Ankaragücü’nün maça hızlı başlayıp, Beşiktaş kalesini zorladığında; belki çok önemli pozisyonlar olmadı. Ama Beşiktaş da sahasından çıkmakta sıkıntı yaşadı. Demek ki, evsahibinin baskısı o kadar da sonuçsuz değilmiş... En azından bir işe yarıyordu.
Ama bu durum fazla uzun sürmedi. Beşiktaş, kısa sürede toparlandı ve maçın hakim unsuru olduğunu rakibine hatırlatmaya başladı. Ancak tam anlamıyla bir tehdit unsuru değildi.

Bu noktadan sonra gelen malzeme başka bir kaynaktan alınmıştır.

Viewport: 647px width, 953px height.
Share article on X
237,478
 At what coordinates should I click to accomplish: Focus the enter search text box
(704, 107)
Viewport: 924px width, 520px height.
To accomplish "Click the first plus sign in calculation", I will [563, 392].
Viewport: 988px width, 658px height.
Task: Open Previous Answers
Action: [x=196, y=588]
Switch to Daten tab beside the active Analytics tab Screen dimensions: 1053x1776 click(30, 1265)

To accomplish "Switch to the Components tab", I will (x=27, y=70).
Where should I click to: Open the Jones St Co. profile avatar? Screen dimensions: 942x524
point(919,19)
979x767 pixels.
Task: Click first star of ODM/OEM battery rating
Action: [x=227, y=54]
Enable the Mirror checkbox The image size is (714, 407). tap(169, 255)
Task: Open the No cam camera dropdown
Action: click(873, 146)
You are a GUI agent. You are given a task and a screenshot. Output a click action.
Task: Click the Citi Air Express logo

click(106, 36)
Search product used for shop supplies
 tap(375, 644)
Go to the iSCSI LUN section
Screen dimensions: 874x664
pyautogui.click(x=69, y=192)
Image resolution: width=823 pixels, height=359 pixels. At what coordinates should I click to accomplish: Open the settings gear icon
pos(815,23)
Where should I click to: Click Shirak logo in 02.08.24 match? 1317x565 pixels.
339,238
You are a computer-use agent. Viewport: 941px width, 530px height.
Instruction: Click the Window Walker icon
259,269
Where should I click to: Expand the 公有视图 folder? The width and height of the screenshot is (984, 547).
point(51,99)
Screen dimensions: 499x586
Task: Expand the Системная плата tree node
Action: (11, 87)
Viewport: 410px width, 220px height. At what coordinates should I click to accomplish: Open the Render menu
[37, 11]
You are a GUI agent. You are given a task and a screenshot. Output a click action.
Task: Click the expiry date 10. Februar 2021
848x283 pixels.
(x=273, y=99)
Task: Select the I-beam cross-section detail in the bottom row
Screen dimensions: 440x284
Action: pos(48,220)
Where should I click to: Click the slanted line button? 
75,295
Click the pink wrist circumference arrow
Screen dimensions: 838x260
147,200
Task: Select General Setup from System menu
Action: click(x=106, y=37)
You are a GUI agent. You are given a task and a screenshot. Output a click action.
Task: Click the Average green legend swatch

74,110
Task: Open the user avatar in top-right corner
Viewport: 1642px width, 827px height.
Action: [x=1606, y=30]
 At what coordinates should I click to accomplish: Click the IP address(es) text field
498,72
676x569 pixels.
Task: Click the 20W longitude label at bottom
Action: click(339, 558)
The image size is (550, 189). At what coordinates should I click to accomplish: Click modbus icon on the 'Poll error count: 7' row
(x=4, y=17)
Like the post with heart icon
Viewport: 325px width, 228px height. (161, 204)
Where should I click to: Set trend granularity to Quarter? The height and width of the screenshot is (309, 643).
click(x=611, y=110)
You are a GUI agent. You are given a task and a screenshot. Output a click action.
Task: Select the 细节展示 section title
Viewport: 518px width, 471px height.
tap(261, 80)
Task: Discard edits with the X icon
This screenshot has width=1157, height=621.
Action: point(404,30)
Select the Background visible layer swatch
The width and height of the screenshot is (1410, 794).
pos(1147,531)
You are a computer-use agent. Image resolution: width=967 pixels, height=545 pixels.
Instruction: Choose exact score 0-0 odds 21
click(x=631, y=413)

Biraz daha çabalaması gerekiyordu.
Elneny’nin Ankaragücü kalecisinin yüzüne kramponlarını geçirmesi, feci bir tehlikeli hareket olmasına karşın; sarı kart bile görmemesi şaşırtıcı değil mi? Bu kadar sorumsuzca ayak uzatılmaz... Korcan’ın yüzü haşat oldu. Ben olsam; “Pozisyon gereğiydi” demez, kırmızıyı çıkartırdım. Herkese ders olsun!
***
Beşiktaş’ın (Bek, stoper, ön libero, orta saha) gibi neredeyse ofis boy misali her alanda kullanmaya alıştığı Necip; “Bu hafta takımın formalarını sen yıkayacaksın” emrini verseler bile, “Tamam efendim” diyecek ve her türlü görevin adamı olduğunu bir kez daha belgeleyecek kıvamda biri... Fakat camiada sürekli üvey evlat muamelesi görüyor ve ne yazık ki kıymeti pek bilinmiyor. Ama ben hastasıyım... Ancak nedense, dün gece fazla ortalıkta yoktu. Göze batan bir yararlılığına tanık olamadık.
***
Beşiktaş ikinci yarıya, iki gol birden yiyecek dağınıklıkta başladı. Ankaragüçlüler, “Golü ben atayım” sevdasına düşünce; daha uygun durumdaki birine pas verme gereğini yerine getiremedi. Beşiktaş, işini oyunun oluruna-akışına bırakma yanlışına düştü. Son panik anları hariç, gol için telaşı yokmuş gibi bir havadaydı. Hüsran için, sakatlık bahanelerine sığınmasın.